Un système fragilisé
« En France, le système naisseur, notamment des zones défavorisées du Massif central et des Pyrénées est très spécial et aujourd’hui fragilisé. Les estimations de revenus 2022 pour les naisseurs dits extensifs sont à de très bas niveaux, entre 16 000 et 17 000 euros par UMO et ce, malgré la forte hausse des prix. Cette dernière est d’ailleurs plutôt un accélérateur de la décapitalisation. Il est, en effet aujourd’hui très tentant de vendre quelques vaches entre la faiblesse des revenus et les besoins de trésorerie auxquels s’ajoutent des sécheresses itératives et des prix d’intrants en forte augmentation », détaille Philippe Chotteau. À l’inverse, les systèmes naisseurs-engraisseurs de jeunes bovins avec grandes cultures des réseaux Inosys ont, quant à eux, des revenus à plus de 70 000 euros, grâce aux produits des cultures. Posant ainsi la question de l’élevage quand on a le choix.
Des questions de bien-être animal et d’énergie de plus en plus prégnantes
Les exportations d’animaux, notamment des plus jeunes risquent de plus en plus d’être remis en cause.
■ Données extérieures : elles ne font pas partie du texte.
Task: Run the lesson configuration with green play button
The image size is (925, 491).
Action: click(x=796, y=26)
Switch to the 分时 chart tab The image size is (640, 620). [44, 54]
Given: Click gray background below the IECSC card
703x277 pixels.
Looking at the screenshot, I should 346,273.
Cette année, une discussion s’ouvre au niveau européen autour de la directive bien-être animal qui prend en compte le transport d’animaux vivants (jeunes ou prêts à abattre). Dans les économies d’énergie, de bilan carbone, de ressources humaines, le transport joue également pour beaucoup.
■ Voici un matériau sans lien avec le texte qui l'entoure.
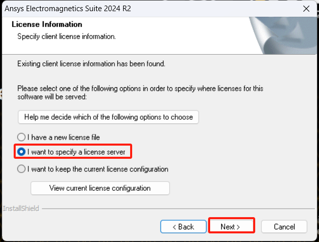Click 'Existing client license information has been found' text
Viewport: 319px width, 242px height.
pos(91,64)
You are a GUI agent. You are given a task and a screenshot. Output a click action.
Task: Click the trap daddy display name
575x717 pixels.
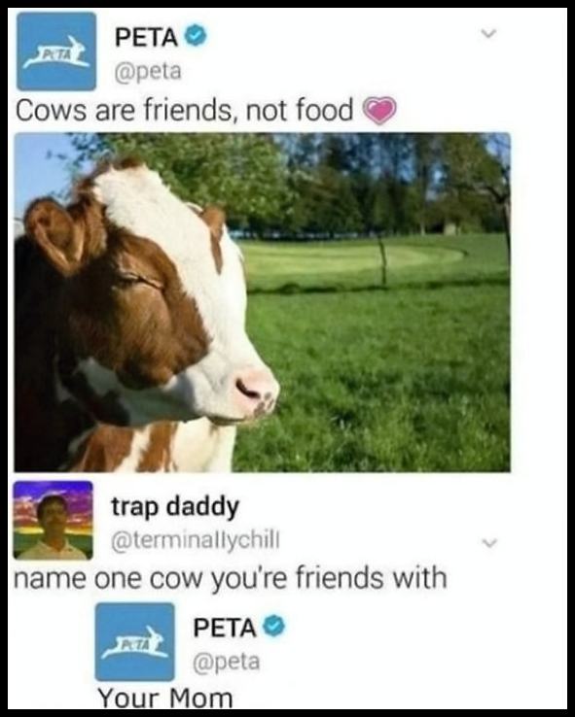175,506
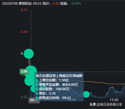Click the green -4.08% change value
The height and width of the screenshot is (109, 125).
[76, 4]
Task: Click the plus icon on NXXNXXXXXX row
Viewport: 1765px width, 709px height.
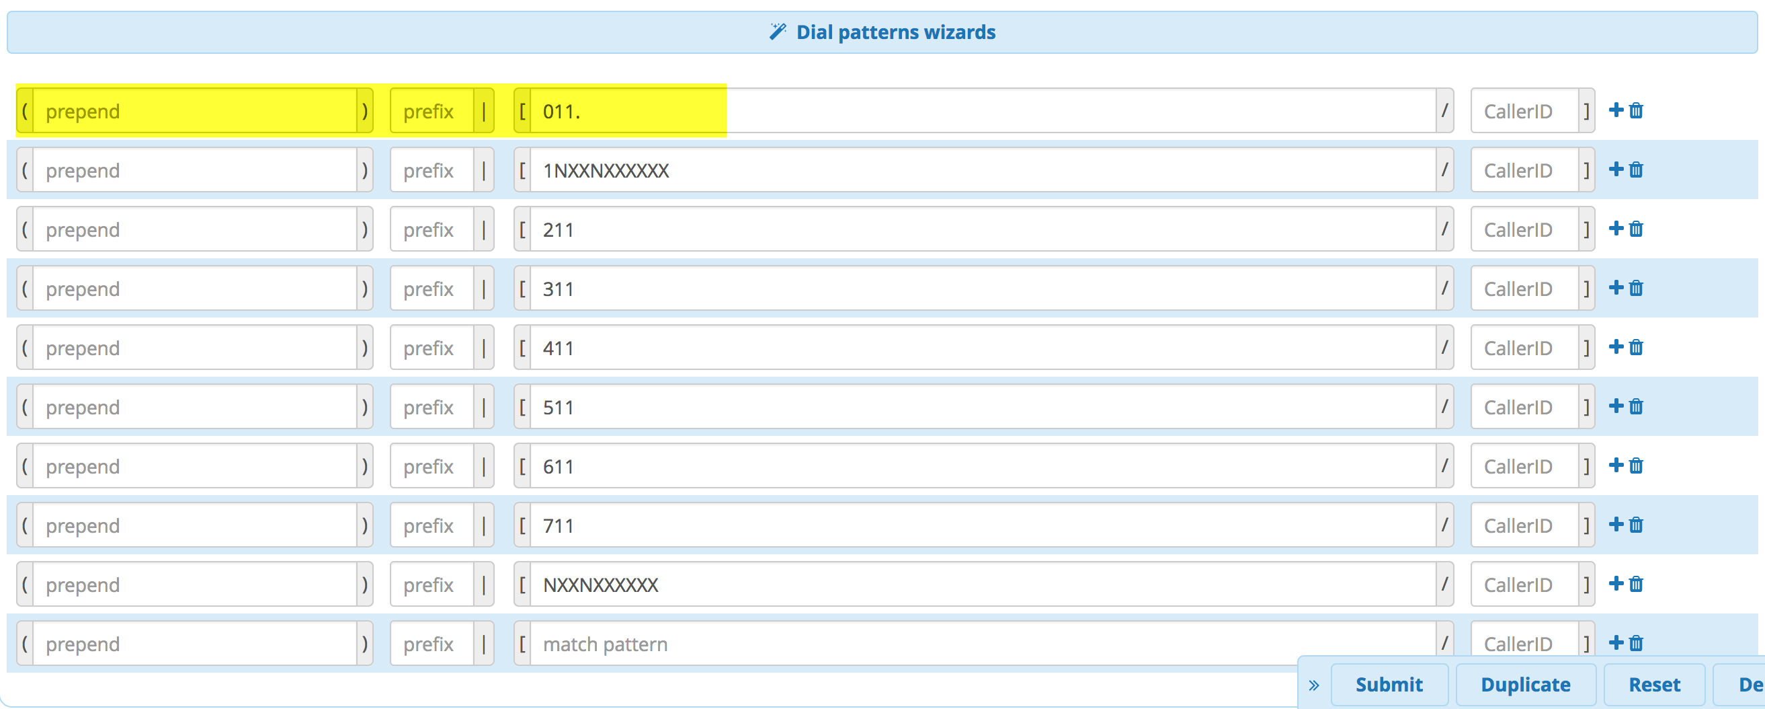Action: click(1616, 584)
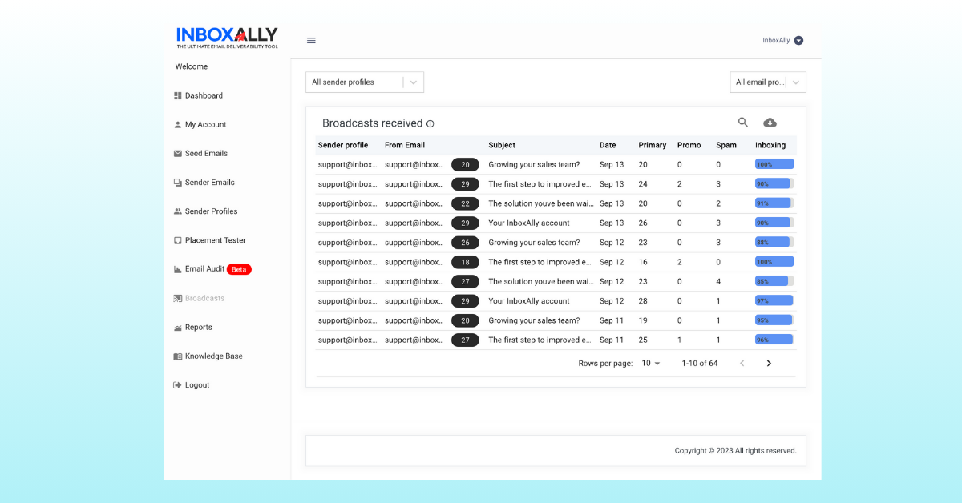Open the All sender profiles dropdown
Screen dimensions: 962x503
pos(364,82)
« Structurellement, on va vers un coût de l’énergie élevé ce qui représente un enjeu fondamental pour les exploitations, mais aussi pour l’aval et notamment pour les abattoirs très énergivores et consommateurs d’eau. Le recyclage de l’eau et de l’énergie devient crucial », évoque Philippe Chotteau.
Quelles perspectives à long terme
Dans quarante ans, « pour maintenir des systèmes allaitants naisseurs spécialisés comme aujourd’hui, un autre équilibre de revenus sera nécessaire », estime Philippe Chotteau. Ces revenus peuvent être assurés par la production de l’énergie mais aussi par des services environnementaux bien mieux rémunérés qu’aujourd’hui car très souvent ces élevages se situent dans des zones où ils rendent des services environnementaux majeurs ou bien encore, grâce à des crédits carbone. « L’augmentation de cheptel par travailleur n’est en tout cas plus la solution. On n’arrive pas à prouver le gain de productivité des gros ateliers de naissage au-delà de 40-50 vaches. On pourra également voir se redévelopper du naissage dans les zones intermédiaires où il y a la présence de prairies permanentes obligatoires et des problématiques de fertilité organique des sols. Mais ce seront certainement des ateliers de plus petites tailles. Le naissage a de fortes chances de s’extensifier et les aléas climatiques vont également inciter à diminuer le chargement des surfaces fourragères. Le réchauffement climatique pose également la question de la ressource en eau. » Du côté de l’engraissement, un engagement de l’aval sera primordial pour le redévelopper, face à la disparition des dispositifs d’encouragement publics. À l’avenir, l’enjeu est également celui de la main-d’œuvre : il y a très peu de salariés dans les fermes de viande bovine. La reconstitution de services collectifs peut être une réponse mais il faudra être particulièrement inventif dans une période de recul de cheptel.